(Study material):
************

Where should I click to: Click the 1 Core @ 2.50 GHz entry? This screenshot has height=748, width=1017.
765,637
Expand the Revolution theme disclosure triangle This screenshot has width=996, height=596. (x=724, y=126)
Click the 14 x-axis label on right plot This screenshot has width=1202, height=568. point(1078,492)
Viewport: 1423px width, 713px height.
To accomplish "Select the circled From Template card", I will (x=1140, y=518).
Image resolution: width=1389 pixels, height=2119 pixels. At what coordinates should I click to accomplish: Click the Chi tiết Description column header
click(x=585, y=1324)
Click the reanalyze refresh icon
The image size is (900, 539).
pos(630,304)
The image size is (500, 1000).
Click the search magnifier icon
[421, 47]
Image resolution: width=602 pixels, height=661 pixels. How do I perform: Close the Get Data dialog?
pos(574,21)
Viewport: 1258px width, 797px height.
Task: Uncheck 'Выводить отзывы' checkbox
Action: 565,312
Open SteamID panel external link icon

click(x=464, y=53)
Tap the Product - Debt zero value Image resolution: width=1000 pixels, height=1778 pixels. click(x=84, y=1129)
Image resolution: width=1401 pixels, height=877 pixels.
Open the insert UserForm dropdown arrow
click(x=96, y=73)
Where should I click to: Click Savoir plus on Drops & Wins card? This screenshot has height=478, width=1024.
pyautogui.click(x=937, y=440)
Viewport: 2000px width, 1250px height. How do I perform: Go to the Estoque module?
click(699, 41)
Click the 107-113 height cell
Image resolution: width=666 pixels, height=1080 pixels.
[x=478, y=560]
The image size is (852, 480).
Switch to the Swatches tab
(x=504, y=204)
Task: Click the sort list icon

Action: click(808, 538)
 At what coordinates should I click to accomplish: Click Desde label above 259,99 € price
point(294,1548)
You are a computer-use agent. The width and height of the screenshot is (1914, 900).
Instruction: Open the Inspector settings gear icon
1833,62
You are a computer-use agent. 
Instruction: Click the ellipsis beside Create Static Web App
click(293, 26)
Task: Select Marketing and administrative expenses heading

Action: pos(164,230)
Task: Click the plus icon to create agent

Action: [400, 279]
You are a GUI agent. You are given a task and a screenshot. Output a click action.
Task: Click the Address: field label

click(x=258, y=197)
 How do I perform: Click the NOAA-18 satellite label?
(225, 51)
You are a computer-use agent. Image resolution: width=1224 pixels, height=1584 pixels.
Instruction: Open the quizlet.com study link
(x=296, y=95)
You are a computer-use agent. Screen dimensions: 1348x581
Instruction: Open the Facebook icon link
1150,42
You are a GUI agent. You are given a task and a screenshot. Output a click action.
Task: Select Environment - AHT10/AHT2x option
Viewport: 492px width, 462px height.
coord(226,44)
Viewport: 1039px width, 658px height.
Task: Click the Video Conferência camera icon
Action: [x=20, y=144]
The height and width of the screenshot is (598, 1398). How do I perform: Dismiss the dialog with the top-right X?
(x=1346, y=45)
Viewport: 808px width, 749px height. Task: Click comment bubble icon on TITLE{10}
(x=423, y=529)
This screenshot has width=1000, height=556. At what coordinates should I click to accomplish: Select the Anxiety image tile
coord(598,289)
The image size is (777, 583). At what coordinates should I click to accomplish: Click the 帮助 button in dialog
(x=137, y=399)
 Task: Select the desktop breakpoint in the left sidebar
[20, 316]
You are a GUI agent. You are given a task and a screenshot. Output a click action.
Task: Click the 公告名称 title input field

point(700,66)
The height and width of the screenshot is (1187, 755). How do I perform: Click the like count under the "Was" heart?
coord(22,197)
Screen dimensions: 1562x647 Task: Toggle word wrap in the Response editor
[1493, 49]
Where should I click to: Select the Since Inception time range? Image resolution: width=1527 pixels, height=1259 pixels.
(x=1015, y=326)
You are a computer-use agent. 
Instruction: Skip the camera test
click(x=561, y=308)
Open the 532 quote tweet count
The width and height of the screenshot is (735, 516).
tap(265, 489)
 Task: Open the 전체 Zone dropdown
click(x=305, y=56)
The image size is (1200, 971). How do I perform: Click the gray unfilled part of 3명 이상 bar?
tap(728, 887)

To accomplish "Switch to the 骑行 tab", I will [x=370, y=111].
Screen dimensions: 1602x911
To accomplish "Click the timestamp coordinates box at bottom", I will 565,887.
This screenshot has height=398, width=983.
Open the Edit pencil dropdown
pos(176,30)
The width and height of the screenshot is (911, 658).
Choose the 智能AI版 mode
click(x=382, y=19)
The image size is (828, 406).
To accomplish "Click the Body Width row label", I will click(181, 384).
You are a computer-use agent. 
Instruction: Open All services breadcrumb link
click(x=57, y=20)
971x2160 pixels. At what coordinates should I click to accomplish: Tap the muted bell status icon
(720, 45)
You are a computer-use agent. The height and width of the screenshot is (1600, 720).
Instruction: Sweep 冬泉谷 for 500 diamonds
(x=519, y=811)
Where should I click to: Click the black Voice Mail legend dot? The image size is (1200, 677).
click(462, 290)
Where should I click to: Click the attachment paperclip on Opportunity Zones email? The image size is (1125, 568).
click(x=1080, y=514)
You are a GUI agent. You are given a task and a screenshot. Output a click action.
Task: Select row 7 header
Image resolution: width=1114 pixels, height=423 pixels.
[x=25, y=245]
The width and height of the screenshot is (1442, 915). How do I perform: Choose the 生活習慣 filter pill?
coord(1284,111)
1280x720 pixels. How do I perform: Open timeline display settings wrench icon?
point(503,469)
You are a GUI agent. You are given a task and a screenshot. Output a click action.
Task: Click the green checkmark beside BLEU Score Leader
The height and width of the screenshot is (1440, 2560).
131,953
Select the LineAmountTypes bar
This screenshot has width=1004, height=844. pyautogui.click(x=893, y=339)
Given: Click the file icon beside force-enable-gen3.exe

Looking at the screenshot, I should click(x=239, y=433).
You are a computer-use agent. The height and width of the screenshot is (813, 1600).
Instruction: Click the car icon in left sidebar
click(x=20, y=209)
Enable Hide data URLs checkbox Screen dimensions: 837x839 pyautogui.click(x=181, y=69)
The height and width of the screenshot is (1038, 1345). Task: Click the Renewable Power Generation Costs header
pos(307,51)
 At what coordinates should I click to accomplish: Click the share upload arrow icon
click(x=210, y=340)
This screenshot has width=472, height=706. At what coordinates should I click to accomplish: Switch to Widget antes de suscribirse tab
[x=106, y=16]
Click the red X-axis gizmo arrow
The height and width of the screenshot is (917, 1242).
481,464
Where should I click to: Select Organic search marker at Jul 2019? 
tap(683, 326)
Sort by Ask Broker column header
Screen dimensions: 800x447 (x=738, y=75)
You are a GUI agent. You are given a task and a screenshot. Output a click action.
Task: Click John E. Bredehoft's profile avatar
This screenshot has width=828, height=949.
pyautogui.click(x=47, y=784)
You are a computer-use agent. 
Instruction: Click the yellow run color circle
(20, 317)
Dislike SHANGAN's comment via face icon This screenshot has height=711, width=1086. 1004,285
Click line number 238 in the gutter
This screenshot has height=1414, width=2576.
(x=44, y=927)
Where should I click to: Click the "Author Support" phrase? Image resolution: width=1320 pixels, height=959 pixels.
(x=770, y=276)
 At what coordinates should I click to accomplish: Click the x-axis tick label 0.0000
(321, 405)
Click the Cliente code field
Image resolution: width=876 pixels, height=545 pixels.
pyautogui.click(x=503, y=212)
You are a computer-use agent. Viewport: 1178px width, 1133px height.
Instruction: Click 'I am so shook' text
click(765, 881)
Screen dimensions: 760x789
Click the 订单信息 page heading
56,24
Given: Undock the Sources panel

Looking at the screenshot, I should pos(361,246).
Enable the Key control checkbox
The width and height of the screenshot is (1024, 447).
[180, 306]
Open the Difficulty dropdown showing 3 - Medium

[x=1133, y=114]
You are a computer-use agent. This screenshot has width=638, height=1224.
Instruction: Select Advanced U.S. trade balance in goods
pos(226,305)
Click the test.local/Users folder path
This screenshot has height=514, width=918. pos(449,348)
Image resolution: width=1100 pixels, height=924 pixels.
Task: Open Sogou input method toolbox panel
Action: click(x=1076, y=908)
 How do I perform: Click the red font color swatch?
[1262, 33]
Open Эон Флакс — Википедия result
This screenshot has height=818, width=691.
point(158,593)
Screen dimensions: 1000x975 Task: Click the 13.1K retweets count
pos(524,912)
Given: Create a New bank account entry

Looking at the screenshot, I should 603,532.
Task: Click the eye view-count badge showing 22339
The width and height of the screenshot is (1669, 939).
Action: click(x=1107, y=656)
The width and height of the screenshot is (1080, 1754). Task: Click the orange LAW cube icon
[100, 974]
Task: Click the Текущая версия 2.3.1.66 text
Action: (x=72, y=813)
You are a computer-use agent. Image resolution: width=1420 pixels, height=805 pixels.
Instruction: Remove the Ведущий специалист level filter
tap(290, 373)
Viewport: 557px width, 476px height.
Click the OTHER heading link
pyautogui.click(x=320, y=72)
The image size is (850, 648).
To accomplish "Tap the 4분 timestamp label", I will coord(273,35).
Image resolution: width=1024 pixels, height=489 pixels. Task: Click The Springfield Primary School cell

************

Extract all lines from the data in which "cell" is found.

Click the 107-113 height cell
Image resolution: width=1024 pixels, height=489 pixels. Task: Click The Springfield Primary School cell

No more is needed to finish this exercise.